▸ **EXERCISE**
Word for word, set down the entries that follow.

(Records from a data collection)
^^^^^^^^
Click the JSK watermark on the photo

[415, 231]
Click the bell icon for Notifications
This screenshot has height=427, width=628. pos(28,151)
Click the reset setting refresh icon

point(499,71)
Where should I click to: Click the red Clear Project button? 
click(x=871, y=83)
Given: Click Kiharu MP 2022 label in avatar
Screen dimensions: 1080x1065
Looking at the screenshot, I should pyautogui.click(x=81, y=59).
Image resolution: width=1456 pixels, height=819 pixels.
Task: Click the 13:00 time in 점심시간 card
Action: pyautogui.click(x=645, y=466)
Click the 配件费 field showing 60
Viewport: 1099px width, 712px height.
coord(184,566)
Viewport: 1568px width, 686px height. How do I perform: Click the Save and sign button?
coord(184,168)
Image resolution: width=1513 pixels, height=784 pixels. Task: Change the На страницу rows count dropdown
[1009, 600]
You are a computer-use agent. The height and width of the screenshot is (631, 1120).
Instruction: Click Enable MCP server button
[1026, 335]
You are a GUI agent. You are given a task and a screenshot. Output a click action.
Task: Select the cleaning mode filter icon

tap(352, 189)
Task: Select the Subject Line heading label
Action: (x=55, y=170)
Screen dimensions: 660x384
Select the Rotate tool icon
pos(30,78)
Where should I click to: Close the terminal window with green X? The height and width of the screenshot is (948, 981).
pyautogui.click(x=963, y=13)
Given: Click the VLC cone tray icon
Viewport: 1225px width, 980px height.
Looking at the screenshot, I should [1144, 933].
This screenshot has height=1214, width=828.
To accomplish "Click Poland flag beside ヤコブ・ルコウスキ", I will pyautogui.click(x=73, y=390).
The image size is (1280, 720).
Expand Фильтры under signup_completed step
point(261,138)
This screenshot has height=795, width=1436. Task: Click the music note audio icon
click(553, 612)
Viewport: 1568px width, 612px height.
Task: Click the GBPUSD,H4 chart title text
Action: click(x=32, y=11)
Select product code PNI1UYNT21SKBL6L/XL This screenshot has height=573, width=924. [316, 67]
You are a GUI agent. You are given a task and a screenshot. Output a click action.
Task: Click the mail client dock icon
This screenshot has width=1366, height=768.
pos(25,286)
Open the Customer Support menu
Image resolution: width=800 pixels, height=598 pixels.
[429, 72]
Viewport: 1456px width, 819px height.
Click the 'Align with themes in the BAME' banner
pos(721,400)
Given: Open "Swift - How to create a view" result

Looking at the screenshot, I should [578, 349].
^^^^^^^^
▸ **ANSWER AREA**
Click the JSK watermark on the photo

[415, 231]
Click the bell icon for Notifications
This screenshot has height=427, width=628. pos(28,151)
Click the reset setting refresh icon

point(499,71)
Where should I click to: Click the red Clear Project button? 
click(x=871, y=83)
Given: Click Kiharu MP 2022 label in avatar
Screen dimensions: 1080x1065
Looking at the screenshot, I should pyautogui.click(x=81, y=59).
Image resolution: width=1456 pixels, height=819 pixels.
Task: Click the 13:00 time in 점심시간 card
Action: pyautogui.click(x=645, y=466)
Click the 配件费 field showing 60
Viewport: 1099px width, 712px height.
coord(184,566)
Viewport: 1568px width, 686px height. How do I perform: Click the Save and sign button?
coord(184,168)
Image resolution: width=1513 pixels, height=784 pixels. Task: Change the На страницу rows count dropdown
[1009, 600]
You are a computer-use agent. The height and width of the screenshot is (631, 1120).
Instruction: Click Enable MCP server button
[1026, 335]
You are a GUI agent. You are given a task and a screenshot. Output a click action.
Task: Select the cleaning mode filter icon

tap(352, 189)
Task: Select the Subject Line heading label
Action: (x=55, y=170)
Screen dimensions: 660x384
Select the Rotate tool icon
pos(30,78)
Where should I click to: Close the terminal window with green X? The height and width of the screenshot is (948, 981).
pyautogui.click(x=963, y=13)
Given: Click the VLC cone tray icon
Viewport: 1225px width, 980px height.
Looking at the screenshot, I should [1144, 933].
This screenshot has height=1214, width=828.
To accomplish "Click Poland flag beside ヤコブ・ルコウスキ", I will pyautogui.click(x=73, y=390).
The image size is (1280, 720).
Expand Фильтры under signup_completed step
point(261,138)
This screenshot has height=795, width=1436. Task: Click the music note audio icon
click(553, 612)
Viewport: 1568px width, 612px height.
Task: Click the GBPUSD,H4 chart title text
Action: click(x=32, y=11)
Select product code PNI1UYNT21SKBL6L/XL This screenshot has height=573, width=924. [316, 67]
You are a GUI agent. You are given a task and a screenshot. Output a click action.
Task: Click the mail client dock icon
This screenshot has width=1366, height=768.
pos(25,286)
Open the Customer Support menu
Image resolution: width=800 pixels, height=598 pixels.
[429, 72]
Viewport: 1456px width, 819px height.
Click the 'Align with themes in the BAME' banner
pos(721,400)
Given: Open "Swift - How to create a view" result

Looking at the screenshot, I should [578, 349].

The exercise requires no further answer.